Pixel coordinate grounding data
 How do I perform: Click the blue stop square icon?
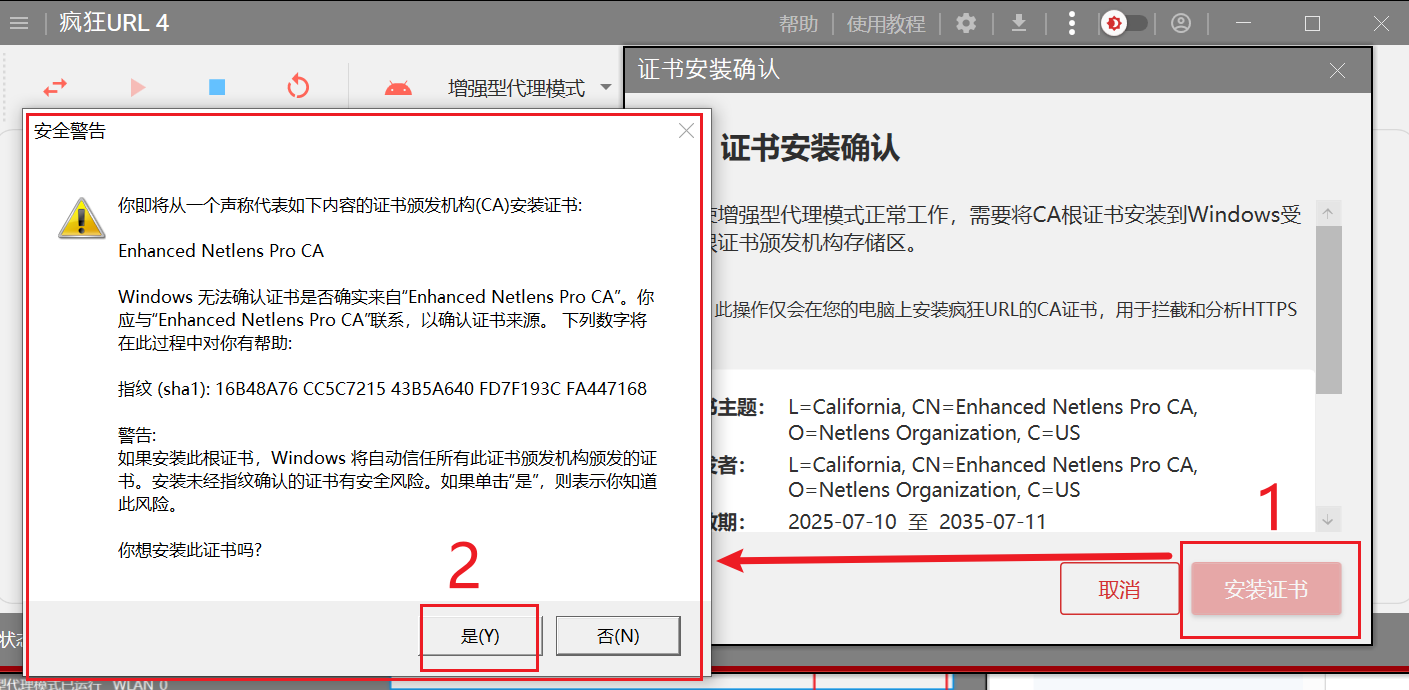[217, 88]
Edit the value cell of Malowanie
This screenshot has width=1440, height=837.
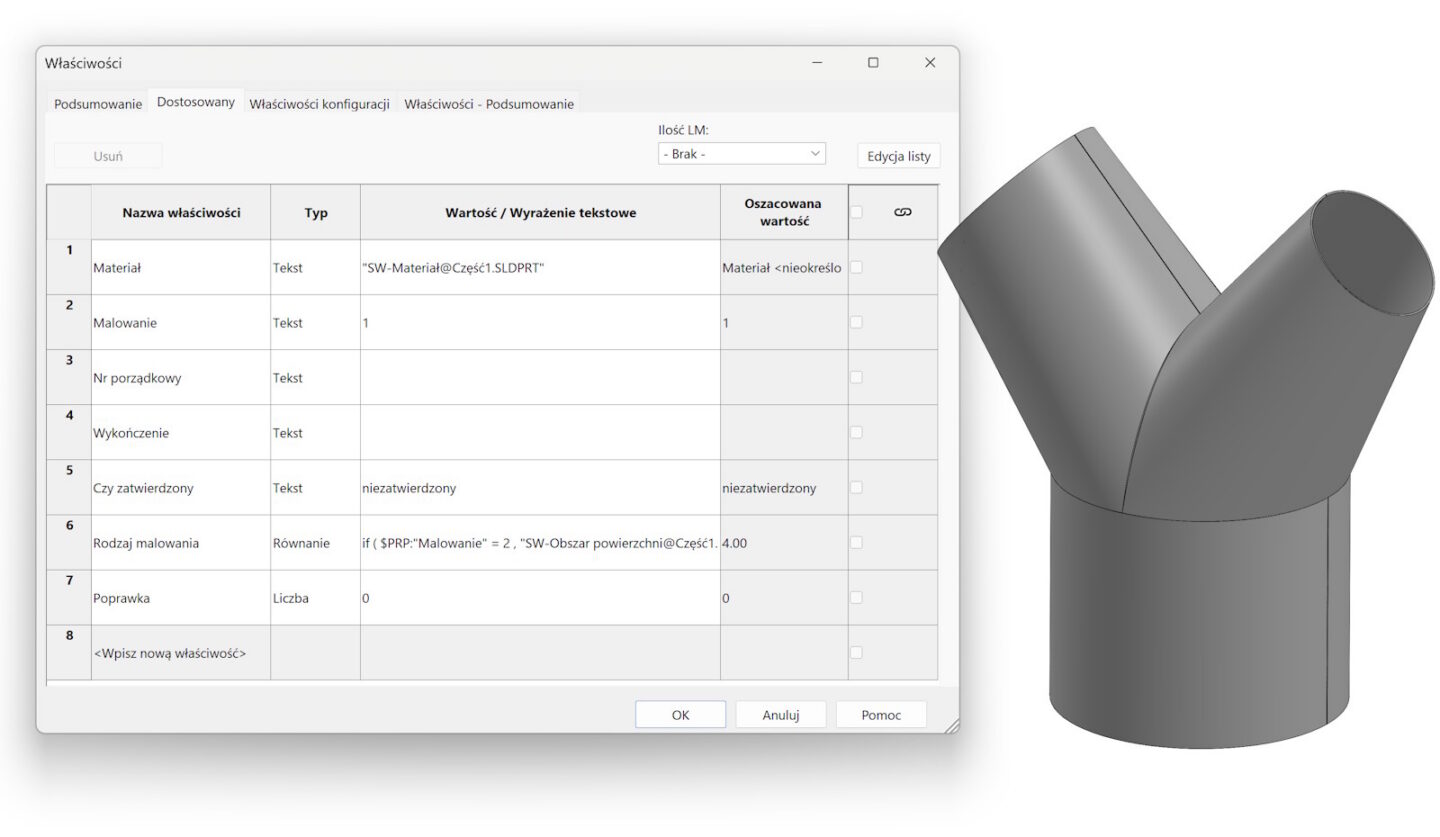[x=538, y=322]
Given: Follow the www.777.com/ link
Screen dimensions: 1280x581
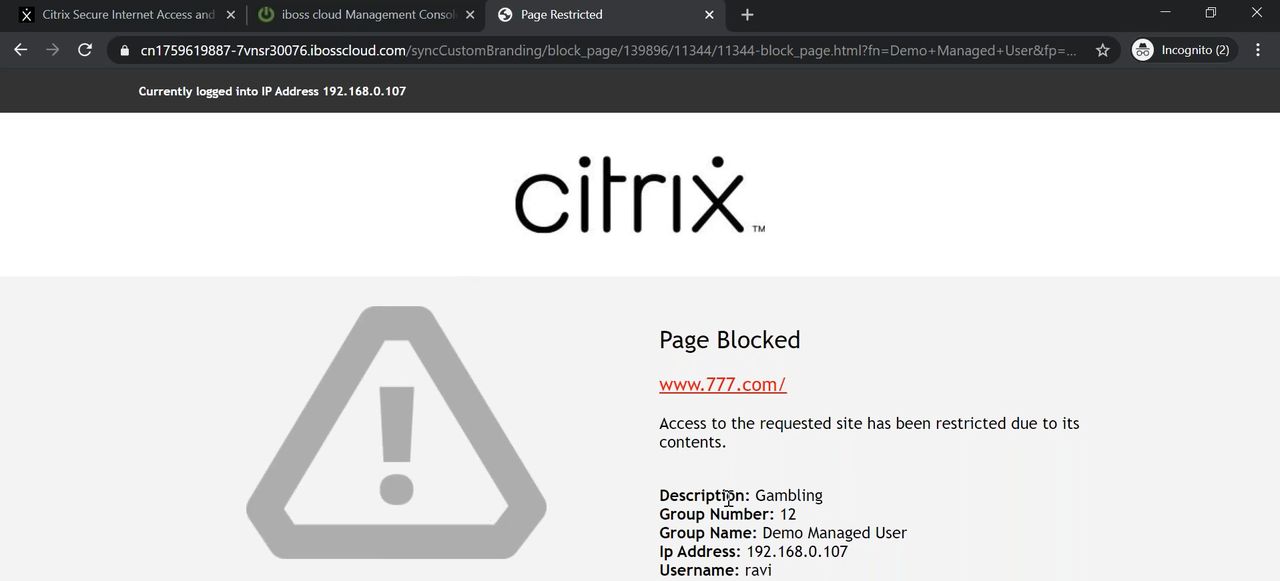Looking at the screenshot, I should (722, 385).
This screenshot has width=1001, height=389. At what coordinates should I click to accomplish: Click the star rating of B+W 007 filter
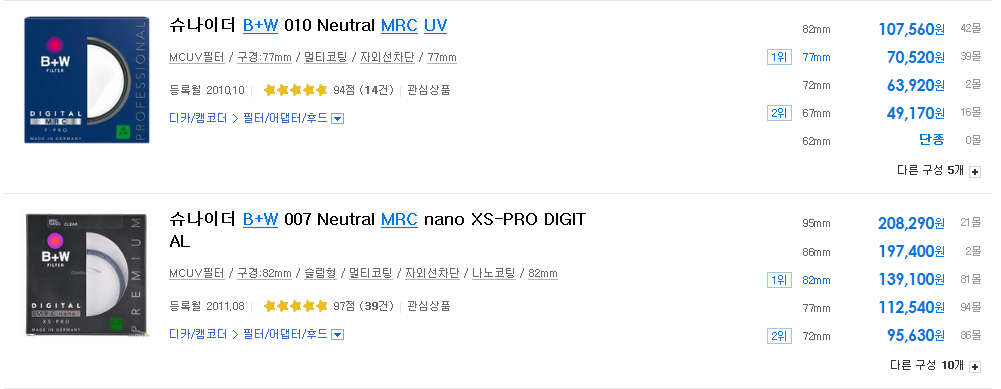[x=295, y=306]
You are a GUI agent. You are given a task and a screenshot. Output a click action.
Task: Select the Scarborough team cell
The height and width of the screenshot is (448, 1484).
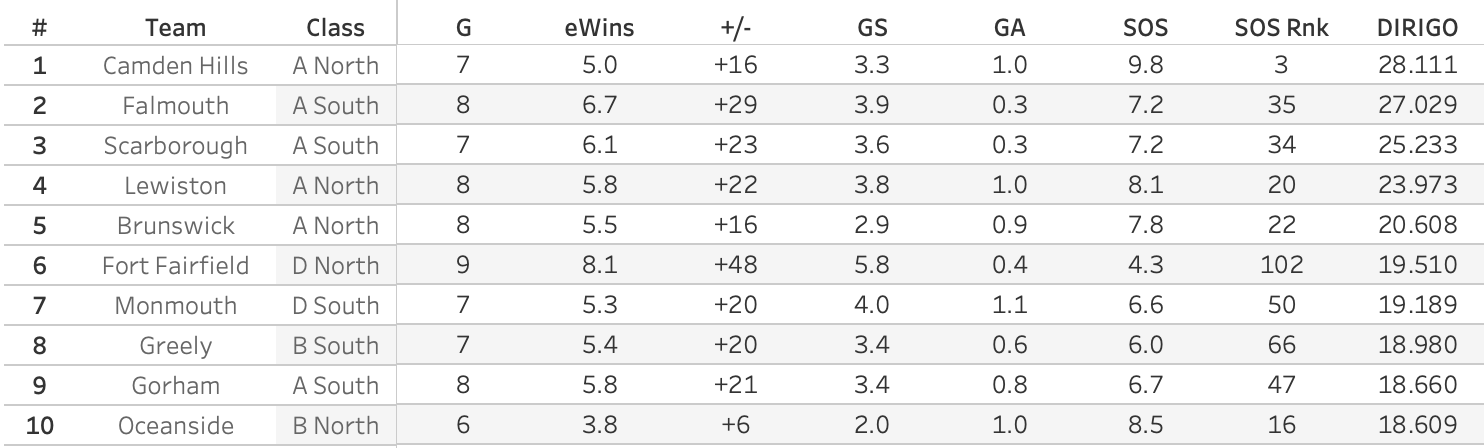176,146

### Assignment
All of the entries need to be copied exactly, minus any pictures.

### Solved exercise
 How do I perform: Click the blue stop square icon?
[217, 88]
Edit the value cell of Malowanie
This screenshot has width=1440, height=837.
[x=538, y=322]
Given: Follow the www.777.com/ link
Screen dimensions: 1280x581
Looking at the screenshot, I should (722, 385).
This screenshot has width=1001, height=389. At what coordinates should I click to accomplish: Click the star rating of B+W 007 filter
[x=295, y=306]
You are a GUI agent. You are given a task and a screenshot. Output a click action.
Task: Select the Scarborough team cell
The height and width of the screenshot is (448, 1484).
176,146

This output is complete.